** Activity **
Copy nothing but the lines below, from the one with "The width and height of the screenshot is (424, 338)." through the one with "The width and height of the screenshot is (746, 389).", exactly as written; no pictures should appear.

Top of Task inputs

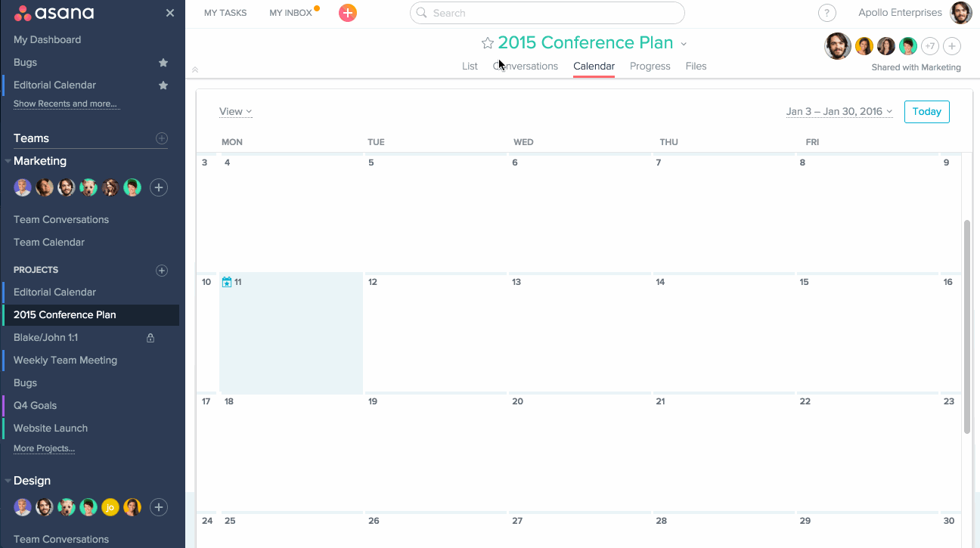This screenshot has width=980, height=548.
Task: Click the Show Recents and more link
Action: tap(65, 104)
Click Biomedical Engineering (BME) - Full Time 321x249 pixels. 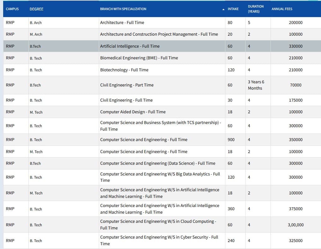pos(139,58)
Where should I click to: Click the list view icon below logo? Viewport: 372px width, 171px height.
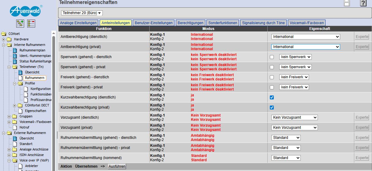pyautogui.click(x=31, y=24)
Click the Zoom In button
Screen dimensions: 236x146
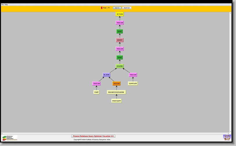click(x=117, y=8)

Bottom of Task inputs
Top of Task inputs

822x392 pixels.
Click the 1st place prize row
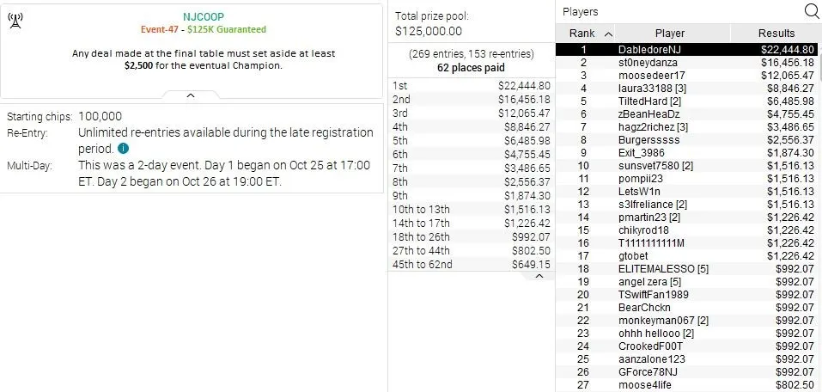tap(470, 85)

Bottom of Task inputs
Top of Task inputs

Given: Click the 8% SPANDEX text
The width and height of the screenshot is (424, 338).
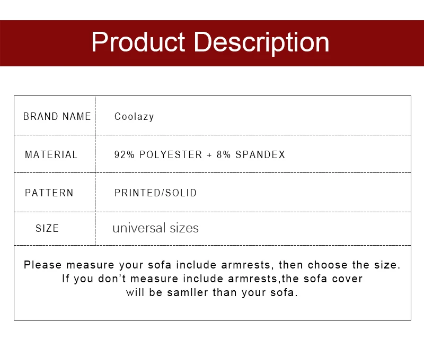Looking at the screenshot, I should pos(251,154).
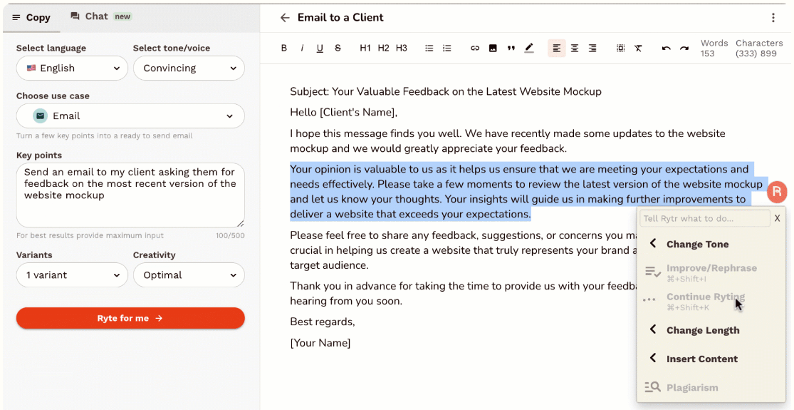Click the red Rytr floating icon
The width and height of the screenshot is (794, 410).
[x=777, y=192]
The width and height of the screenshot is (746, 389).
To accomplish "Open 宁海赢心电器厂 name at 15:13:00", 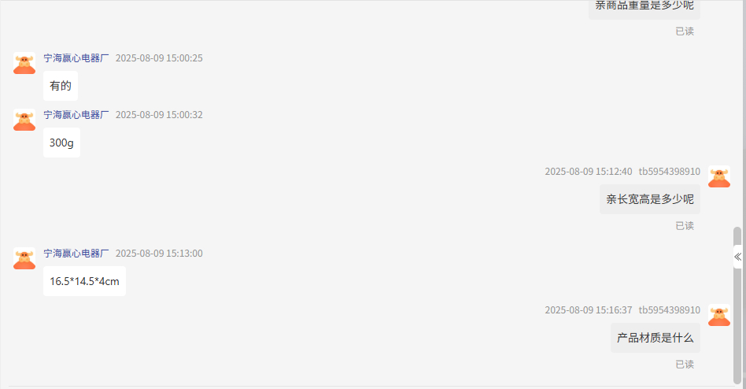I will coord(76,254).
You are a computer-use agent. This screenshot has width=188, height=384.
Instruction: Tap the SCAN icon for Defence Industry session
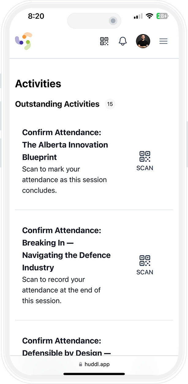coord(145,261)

Bottom of Task inputs

** Solution to this problem **
The width and height of the screenshot is (424, 338).
Looking at the screenshot, I should pos(251,154).
Click the red Rytr floating icon
The width and height of the screenshot is (794, 410).
[x=777, y=192]
The width and height of the screenshot is (746, 389).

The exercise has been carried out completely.